Dokumen
╔══
Rabu, 04 Mei 2016

NAPAK TILAS SEJARAH KERAJAAN SENDANA (Bagian 4) " Dari Sa' Adawang menjadi Sendana: "


0leh: Muhammad Munir-Tinambung

Pertemuan dua kakak beradik yang kemudian sepakat membangun perkampungan yang bernama Sa' Adawang dan mulai menerapkan kepemimpinan Memmara-maraqdia ini kemudian berkembang menjadi pusat peradaban. Tongkat yang dipakai oleh Tomesaraung Bulawang saat menuju ke Sa'Adawang itu dipancangkan dan tumbuh dengan subur. Atas dasar kayu atau pohon yang dinamakan Sendana itulah nama Sa'Adawang diganti menjadi Sendana. Cerita tentang Sendana.
Di Sendana Daeng Palulung bersama istirinya, Tomesaraung Bulawang melahirkan empat orang anak, dua orang laki-laki dan dua orang perempuan, masing-masing bernama : Ita’da’ (kelak menurunkan bangsawan hadat di Putta’da’); Puatta I Sa’adzawang (kelak yang menurunkan Pa’bicara Kaiyyang);  Indara (kelak menurunkan bangsawan raja di Sendana) dan Patta Pance’ (kelak menurunkan raja-raja di kerajaan Mamuju). Indara (Inda) kawin dengan Tomanurung di Langi’ dan melahirkan tiga orang anak masing-masing bernama Daeng Maritu’, Daeng Malona’ dan Tasaripi’ (perempuan). Daeng Maritu inilah yang melahirkan keturunan Mara’dia Sendana.
                Membincang sejarah tentang Sendana laksana memasuki hutan belantara, banyaknya versi dan penulis yang semuanya menulis dengan versi yang berbeda. Pembaca kemudian digiring kesemak tutur yang tak lagi peduli keilmiahan sebuah cerita sejarah. Cerita tutur berkembang dan menjadi acuan dari masa kemasa. Dalam tulisan Darmansyah berjudul “Sejarah dan Pemerintahan Kerajaan Sendana” mengutip tuturan Muhammad Soenoesi, Pa’bicara Tangnga Sendana yang juga pernah ditulis oleh Drs. H. Kalang Sadaid dalam “Sejarah Sendana Selayang Pandang” sebagai masukan pada seminar Kebudayaan Mandar yang dilaksanakan di Majene pada tahun 1984. Disebutkan dalam tulisan itu bahwa kerajaan Sendana pertama kali didirikan oleh I Mana Pahodo, berdasarkan sumber dari salah seorang pemuka adat Ulu Salu, Tumpang Parengge. I Mana Pahodo adalah Mara’dia pertama di kerajaan Sendana dengan gelar “Tomesaraung Bulawang” orang yang bertopi emas.
╚══
Tugas Latihan
A – Dalam teks tentang Kerajaan Sendana, berapa orang anak yang dilahirkan Tomesaraung Bulawang bersama Daeng Palulung?
B – Gantilah "Image resolution" dengan "Screen resolution" pada baris data, mulai dari baris yang memuat "Task: Click the Automatic" hingga baris yang memuat "Looking at the screenshot, I should point(342,15).". Tuliskan hanya baris-baris tersebut dan biarkan bagian lainnya tidak berubah.
Teks ini dan baris data merupakan dua bahan yang terpisah satu sama lain.

Data Masukan
╔══
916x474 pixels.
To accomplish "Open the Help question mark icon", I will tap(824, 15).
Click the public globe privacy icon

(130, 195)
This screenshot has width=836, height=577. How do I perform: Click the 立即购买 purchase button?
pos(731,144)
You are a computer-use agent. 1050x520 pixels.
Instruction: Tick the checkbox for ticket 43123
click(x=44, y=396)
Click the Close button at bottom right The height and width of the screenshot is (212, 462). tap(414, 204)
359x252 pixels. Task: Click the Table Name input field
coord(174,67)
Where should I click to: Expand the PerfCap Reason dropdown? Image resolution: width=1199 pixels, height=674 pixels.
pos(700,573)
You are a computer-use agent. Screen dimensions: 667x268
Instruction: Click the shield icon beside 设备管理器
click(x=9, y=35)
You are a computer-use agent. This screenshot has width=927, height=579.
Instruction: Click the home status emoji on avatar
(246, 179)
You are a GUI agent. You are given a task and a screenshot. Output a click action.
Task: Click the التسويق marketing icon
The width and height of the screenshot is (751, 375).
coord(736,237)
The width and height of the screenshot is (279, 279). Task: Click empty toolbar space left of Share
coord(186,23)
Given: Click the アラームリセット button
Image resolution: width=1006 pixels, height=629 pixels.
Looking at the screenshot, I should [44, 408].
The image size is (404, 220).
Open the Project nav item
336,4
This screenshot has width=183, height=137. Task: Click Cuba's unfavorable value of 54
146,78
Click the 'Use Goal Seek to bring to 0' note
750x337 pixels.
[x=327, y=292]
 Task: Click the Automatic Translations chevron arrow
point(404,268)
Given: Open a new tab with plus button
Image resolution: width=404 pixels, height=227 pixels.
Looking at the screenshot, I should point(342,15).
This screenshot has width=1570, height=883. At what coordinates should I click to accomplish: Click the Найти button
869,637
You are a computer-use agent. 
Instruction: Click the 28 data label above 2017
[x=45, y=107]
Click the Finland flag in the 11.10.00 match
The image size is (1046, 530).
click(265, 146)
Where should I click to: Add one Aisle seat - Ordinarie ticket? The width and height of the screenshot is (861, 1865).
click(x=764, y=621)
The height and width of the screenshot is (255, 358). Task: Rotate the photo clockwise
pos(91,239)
╚══
Hasil Tiap Tugas
A – Empat orang anak, yaitu dua orang laki-laki dan dua orang perempuan.

B –
 Task: Click the Automatic Translations chevron arrow
point(404,268)
Given: Open a new tab with plus button
Screen resolution: width=404 pixels, height=227 pixels.
Looking at the screenshot, I should point(342,15).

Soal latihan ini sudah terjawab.